Februari, Bulan Bersejarah Masuknya Injil di Tanah Papua
InfoNabire.com – Bulan Februari memiliki makna khusus bagi masyarakat Papua. Pada tahun 2026, umat Kristen di Tanah Papua memperingati 171 tahun masuknya Injil yang setiap tahunnya dikenang pada tanggal 5 Februari.
Merujuk catatan sejarah dan berbagai pemberitaan nasional, Injil pertama kali masuk ke Papua pada 5 Februari 1855. Peristiwa bersejarah itu ditandai dengan tibanya dua misionaris asal Jerman, Carl Wilhelm Ottow dan Johann Gottlob Geissler, di Pulau Mansinam, Manokwari, Papua Barat.
Kedatangan kedua misionaris tersebut menjadi awal lahirnya kehidupan kekristenan di Tanah Papua. Sejak saat itu, Injil tidak hanya membawa ajaran keimanan, tetapi juga membuka jalan bagi perubahan sosial, perkembangan pendidikan, serta pelayanan kesehatan di wilayah Papua yang sebelumnya relatif terisolasi.
Oleh karena peristiwa bersejarah tersebut, bulan Februari dimaknai sebagai bulan lahirnya Injil di Tanah Papua.
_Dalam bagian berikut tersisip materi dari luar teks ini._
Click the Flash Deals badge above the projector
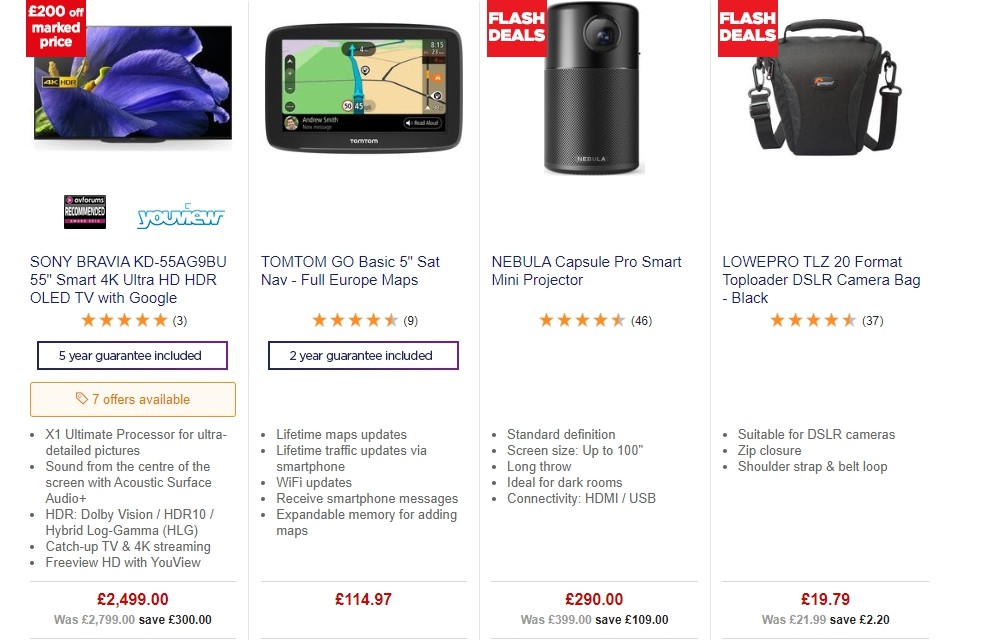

Hingga Februari 2026, gereja-gereja di seluruh Tanah Papua mengisi bulan ini dengan ibadah syukur, refleksi sejarah, serta berbagai kegiatan rohani dan sosial.
Bagi orang Papua, Februari bukan sekadar pergantian bulan dalam kalender, melainkan momentum iman untuk mengenang 171 tahun terang Injil yang telah membawa perubahan besar dan berkelanjutan bagi kehidupan masyarakat Papua hingga hari ini.